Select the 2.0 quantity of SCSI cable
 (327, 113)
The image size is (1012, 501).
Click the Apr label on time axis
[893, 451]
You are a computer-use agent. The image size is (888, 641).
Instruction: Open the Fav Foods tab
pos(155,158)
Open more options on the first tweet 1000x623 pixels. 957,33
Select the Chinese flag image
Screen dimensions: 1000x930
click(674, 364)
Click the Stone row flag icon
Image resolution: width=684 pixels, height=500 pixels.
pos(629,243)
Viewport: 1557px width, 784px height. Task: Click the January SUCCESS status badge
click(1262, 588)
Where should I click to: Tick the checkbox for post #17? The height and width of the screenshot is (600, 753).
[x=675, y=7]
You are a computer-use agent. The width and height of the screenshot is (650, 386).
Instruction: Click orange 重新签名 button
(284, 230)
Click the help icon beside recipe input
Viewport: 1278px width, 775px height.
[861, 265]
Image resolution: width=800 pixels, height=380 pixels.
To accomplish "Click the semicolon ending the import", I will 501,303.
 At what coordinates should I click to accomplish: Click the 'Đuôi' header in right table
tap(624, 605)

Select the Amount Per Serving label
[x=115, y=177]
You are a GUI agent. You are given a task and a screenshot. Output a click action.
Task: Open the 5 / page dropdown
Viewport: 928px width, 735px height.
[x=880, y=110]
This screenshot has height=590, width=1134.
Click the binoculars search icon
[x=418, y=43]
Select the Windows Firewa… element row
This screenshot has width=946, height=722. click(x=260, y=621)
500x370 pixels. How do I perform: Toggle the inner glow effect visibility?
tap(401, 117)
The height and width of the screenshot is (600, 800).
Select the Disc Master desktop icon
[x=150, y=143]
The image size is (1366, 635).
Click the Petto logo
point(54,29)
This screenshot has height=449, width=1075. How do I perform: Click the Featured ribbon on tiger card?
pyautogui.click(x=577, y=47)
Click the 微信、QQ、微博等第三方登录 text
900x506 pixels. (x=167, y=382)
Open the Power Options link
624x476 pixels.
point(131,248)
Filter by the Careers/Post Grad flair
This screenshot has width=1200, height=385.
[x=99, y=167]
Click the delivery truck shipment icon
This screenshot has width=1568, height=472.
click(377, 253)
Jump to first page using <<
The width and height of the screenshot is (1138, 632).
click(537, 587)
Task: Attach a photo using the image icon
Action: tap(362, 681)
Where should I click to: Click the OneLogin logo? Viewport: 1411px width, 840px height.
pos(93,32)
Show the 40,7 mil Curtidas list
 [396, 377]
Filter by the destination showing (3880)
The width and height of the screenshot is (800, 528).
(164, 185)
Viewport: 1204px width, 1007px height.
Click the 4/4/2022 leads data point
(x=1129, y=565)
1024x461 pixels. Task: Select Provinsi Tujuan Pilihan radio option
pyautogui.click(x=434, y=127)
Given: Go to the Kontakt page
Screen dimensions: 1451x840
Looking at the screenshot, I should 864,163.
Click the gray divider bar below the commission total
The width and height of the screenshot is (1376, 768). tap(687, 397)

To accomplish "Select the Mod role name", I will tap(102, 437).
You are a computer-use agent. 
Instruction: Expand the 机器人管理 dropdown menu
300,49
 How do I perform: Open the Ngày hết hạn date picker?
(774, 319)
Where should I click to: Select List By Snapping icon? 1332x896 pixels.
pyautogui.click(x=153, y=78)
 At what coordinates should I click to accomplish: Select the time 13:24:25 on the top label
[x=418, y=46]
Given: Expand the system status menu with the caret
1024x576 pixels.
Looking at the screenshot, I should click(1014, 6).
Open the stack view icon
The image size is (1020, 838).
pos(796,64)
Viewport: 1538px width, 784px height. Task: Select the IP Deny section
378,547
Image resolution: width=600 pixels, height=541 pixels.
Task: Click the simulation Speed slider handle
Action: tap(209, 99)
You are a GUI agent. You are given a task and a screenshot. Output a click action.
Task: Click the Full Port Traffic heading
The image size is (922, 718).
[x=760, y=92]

TASK DIRECTIONS:
A single number is the whole answer: please count how many lines of the records above include the string "computer".

RESPONSE TO THE EXERCISE:
3